Tugas yang Dikerjakan
Ulangi tanpa perubahan seluruh bagian artikel tentang patungan kurban onta dan sapi di bawah, mulai dari "Al-Imam Al-Baghowi rohimahulloh" hingga "(Syarhus Sunnah, 4/355)".

Artikel
______________________________

Dalam riwayat lainnya :“Kami berhaji bersama Rosululloh shollallohu ‘alaihi wa sallam, maka kami menyembelih onta dari tujuh orang, dan (juga menyembelih sapi) dari tujuh orang.”
Al-Imam At-Tirmidzi rohimahulloh menjelaskan tentang hadits-hadits tersebut di atas, dengan berkata : “Telah mengamalkan hal ini sekelompok ulama dari kalangan para sahabat Nabi shollallohu ‘alaihi wa sallam dan yang selain mereka. Ini juga pendapatnya Sufyan Ats-Tsauri, Ibnul Mubarok, As-Syafi’i, Ahmad, dan Ishaq…” (Sunan At-Tirmidzi, penjelasan hadits no. 1502)
Al-Imam Al-Baghowi rohimahulloh berkata : “Ini adalah pendapat umumnya Ahlul Ilmi (para ulama) dari kalangan sahabat Nabi shollallohu ‘alaihi wa sallam dan orang-orang yang selain mereka. Mereka mengatakan : “Apabila bersekutu tujuh orang dalam berqurban dengan onta atau sapi, atau (bersekutu tujuh orang) dalam sembelihan Hadyu (sembelihan denda bagi orang yang berhaji/berumroh), maka hal itu boleh. Tetapi tidak boleh (berqurban dengan onta/sapi) lebih dari tujuh orang, menurut kebanyakan para ulama tadi..” (Syarhus Sunnah, 4/355)
Al-Imam Ibnu Qudamah rohimahulloh juga mengatakan : “Sama saja, apakah orang-orang yang bersekutu/berpatungan itu dari anggota keluarganya (dalam satu rumah), atau yang selin mereka, atau orang-orang yang diwajibkan untuk berqurban (seperti karena sebab nadzar untuk qurban, edt.) atau orang-orang yang disunnahkan berqurban, atau sebagian mereka menginginkan qurban dan sebagian lainnya sekedar menginginkan dagingnya (dengan sembelihan qurban tersebut) (maka hal itu boleh bersekutu/berpatungan qurban dengan onta atau sapi dari tujuh orang). Hal itu karena setiap orang itu sesuai dengan bagiannya, tidak membahayakan (terhadap sahnya amalan qurban) dengan adanya niat untuk yang selainnya (selain untuk berqurban)..” (Al-Mughni, 13/125)

______________________________

Bagian Data

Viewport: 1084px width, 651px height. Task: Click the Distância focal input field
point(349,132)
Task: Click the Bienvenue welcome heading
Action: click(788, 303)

______________________________

Jawaban
Al-Imam Al-Baghowi rohimahulloh berkata : “Ini adalah pendapat umumnya Ahlul Ilmi (para ulama) dari kalangan sahabat Nabi shollallohu ‘alaihi wa sallam dan orang-orang yang selain mereka. Mereka mengatakan : “Apabila bersekutu tujuh orang dalam berqurban dengan onta atau sapi, atau (bersekutu tujuh orang) dalam sembelihan Hadyu (sembelihan denda bagi orang yang berhaji/berumroh), maka hal itu boleh. Tetapi tidak boleh (berqurban dengan onta/sapi) lebih dari tujuh orang, menurut kebanyakan para ulama tadi..” (Syarhus Sunnah, 4/355)